Central Asia recorded strong economic growth in 2025 and is expected to maintain momentum in 2026, according to new estimates from the Eurasian Development Bank (EDB), though rising inflation and high borrowing costs continue to weigh on households.
The EDB said the region’s economy expanded by about 6.6% in 2025 and is forecast to grow around 6.1% in 2026. The figures cover Kazakhstan, the Kyrgyz Republic, Tajikistan and Uzbekistan, while Turkmenistan was excluded due to data limitations.
The growth outlook compares favourably with advanced economies. The bank expects the United States to grow by around 1.6% in 2026 and the euro area by about 1.1%, while China’s economy is projected to expand by roughly 4.6%.
Despite strong headline growth, economists note that rising prices and high interest rates are limiting the impact on living standards across the region.
Uneven growth across countries
Growth varies significantly among Central Asian economies.
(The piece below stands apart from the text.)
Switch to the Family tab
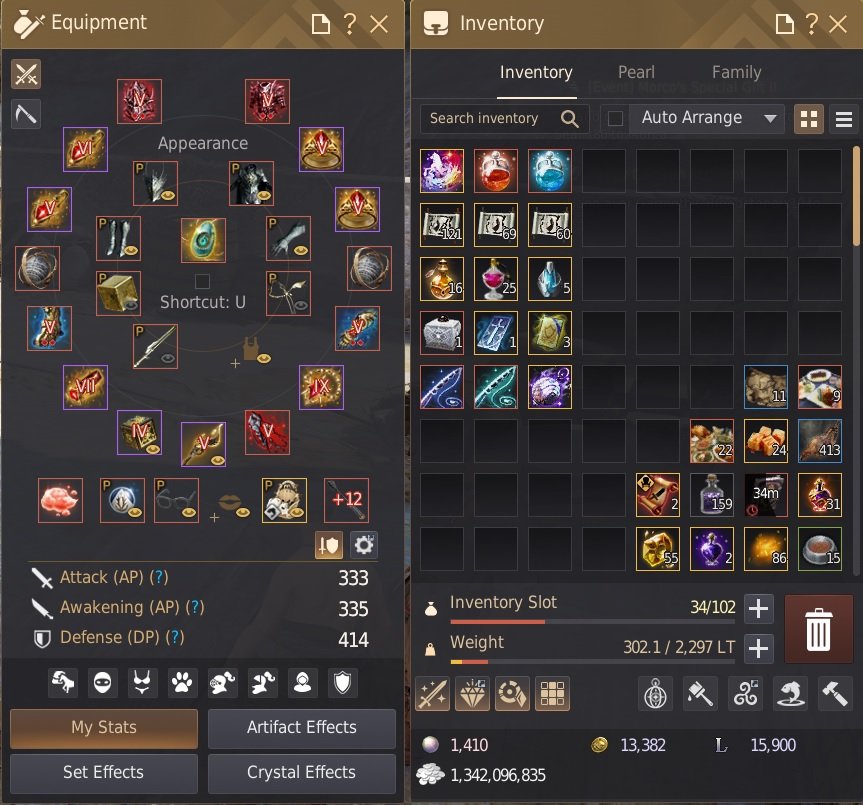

The Kyrgyz Republic is expected to lead the region, with growth estimated at 10.3% in 2025 and 9.3% in 2026.
Uzbekistan is projected to grow by 7.4% in 2025 and 6.8% next year, while Kazakhstan is forecast to expand by 5.9% in 2025 and 5.5% in 2026.
Economists say faster growth in smaller economies often reflects a catch-up phase rather than sustained long-term expansion.
Income gaps remain wide
Per-capita income levels across Central Asia remain well below those in advanced economies. According to the World Bank, Kazakhstan’s GDP per capita is around $14,154, compared with $3,162 in Uzbekistan and $2,420 in the Kyrgyz Republic.
By comparison, GDP per capita in the United States exceeds $84,000, while China’s stands at roughly $13,300.
Inflation offsets gains
Inflation continues to reduce the benefits of growth for households. In 2025, inflation reached about 12.3% in Kazakhstan, 9.1% in the Kyrgyz Republic, and 7.5% in Uzbekistan.
High inflation has kept interest rates elevated. Kazakhstan’s policy rate remains near 18%, compared with about 14% in Uzbekistan and 11% in the Kyrgyz Republic.
The EDB said easing inflation would allow interest rates to fall and support economic stability.
Trade shifts support growth
Analysts say part of the region’s recent expansion has been supported by changes in trade and logistics following Russia’s invasion of Ukraine. The Kyrgyz Republic has benefited from redirected trade flows, particularly re-exports between China and Russia.
In Kazakhstan, growth has been supported by manufacturing and the energy sector, including expanded production at the Tengiz oil field. Uzbekistan has seen strong investment growth and higher export revenues, supported by elevated gold prices.
Risks ahead
Despite current momentum, economists warn of risks from weaker global growth and geopolitical uncertainty. The World Bank expects regional growth to slow in 2026 and 2027 as external conditions become more challenging.